Sun Microsystems, Inc.  Sun System Handbook - ISO 3.4 June 2011 Internal/Partner Edition
   Home | Current Systems | Former STK Products | EOL Systems | Components | General Info | Search | Feedback

Asset ID: 1-75-1002641.1
Update Date:2011-06-10
Keywords:

Solution Type  Troubleshooting Sure

Solution  1002641.1 :   Troubleshooting Sun StorEdge[TM] 351x and 33x0 Controllers  


Related Items
  • Sun Storage 3511 SATA Array
  •  
  • Sun Storage 3510 FC Array
  •  
  • Sun Storage 3310 Array
  •  
  • Sun Storage 3320 SCSI Array
  •  
Related Categories
  • GCS>Sun Microsystems>Storage - Disk>Modular Disk - 3xxx Arrays
  •  

PreviouslyPublishedAs
203641
Before replacing a controller, confirm  overall Array health . Other components and/or conditions may have caused the current controller state. Most controller failures are caused by firmware detected problems and not actual controller hardware problems. Generally speaking, the controller should be one of the very  last components  replaced.

Applies to:

Sun Storage 3511 SATA Array - Version: Not Applicable and later   [Release: N/A and later ]
Sun Storage 3510 FC Array - Version: Not Applicable and later    [Release: N/A and later]
Sun Storage 3310 Array - Version: Not Applicable and later    [Release: N/A and later]
Sun Storage 3320 SCSI Array - Version: Not Applicable and later    [Release: N/A and later]
All Platforms

Purpose

To discuss this information further with Oracle experts and industry peers, we encourage you to review, join or start a discussion in the My Oracle Support Community, Storage Disk Disk 3000 Series RAID Arrays Community.

Description


Troubleshooting Sun Storage[TM] 351x and 33x0 Controllers and Array Health.

Symptoms:

- "show config" shows a failed controller

-"show redundancy" shows Redundancy status: Failed or Scanning on a dual controller array

-"show disks" shows only one channel on a dual controller array

-"show channel" shows only one channel on a dual channel array

-Controller Alert: Redundant Controller Failure Detected

-Amber controller LED indicating failure

-Chassis sounds audible alarm

-Controller appear hung

-DRAM Parity errors

Please refer to the Sun StorEdge 3000 Family RAID Firmware 4.x User Guide, Appendix E for additional Controller related Event Messages.


Last Review Date

May 13, 2011

Instructions for the Reader

A Troubleshooting Guide is provided to assist in debugging a specific issue. When possible, diagnostic tools are included in the document to assist in troubleshooting.

Troubleshooting Details

Steps to Follow



NOTE: This is a sub-set of DocID 1011431.1 : "Troubleshooting Sun StorEdge[TM] 33x0 /351x Hardware". The steps below will help verify and resolve controller problems.

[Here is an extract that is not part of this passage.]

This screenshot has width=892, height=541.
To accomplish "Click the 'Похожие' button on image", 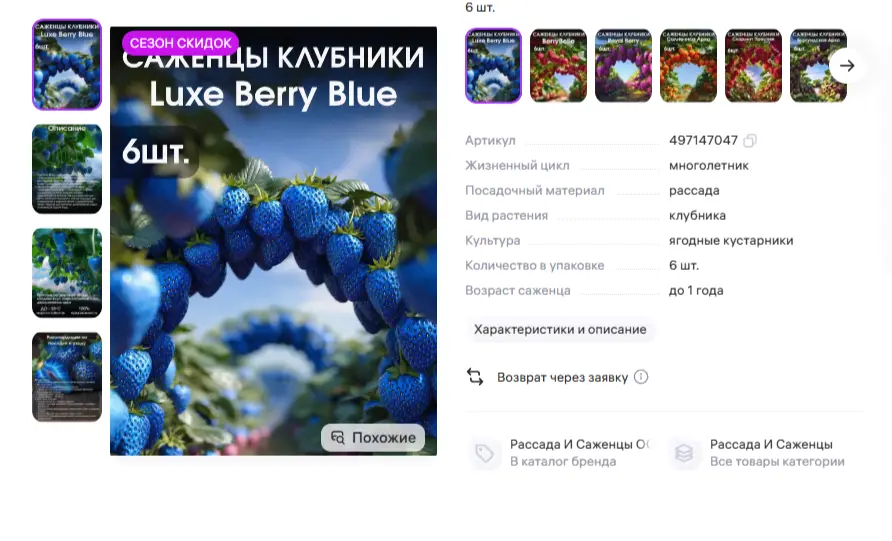I will [373, 437].
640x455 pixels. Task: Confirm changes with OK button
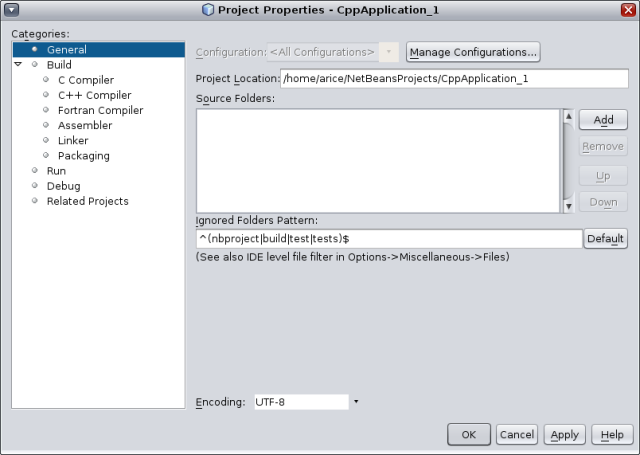[468, 435]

Please validate that each troubleshooting step below is true for your environment. Each step will provide instructions via a link to the document, for validating the step and taking corrective action as necessary. The steps are ordered in the most appropriate sequence to isolate the issue and identify the proper resolution. Please do not skip a step.

Step 1 - Verify the Redundancy status of the controllers is Enabled and the correct number of controller serial numbers are visible by issuing a "show redundancy" command from the sccli .

Refer to Chapter 6 of the Sun StorEdge Family FRU Installation Guide or the Sun StorEdge 3000 Family CLI 2.x User's Guide for an explanation of possible states.

Redundancy enabled on dual controller array:

sccli> show redundancy

   Primary controller serial number: 8003752
   Primary controller location: Lower
   Redundancy mode: Active-Active
   Redundancy status: Enabled
   Secondary controller serial number: 8000596


Example of failed state:

sccli> show redundancy

    Primary controller serial number: 8021942
    Primary controller location: Lower
    Redundancy mode: Active-Active
    Redundancy status: Failed
    Secondary controller serial number: 8025533

Step 2 - Verify the FRU status of the FC_RAID_IOM is OK by issuing a "show fru" command from the sccli .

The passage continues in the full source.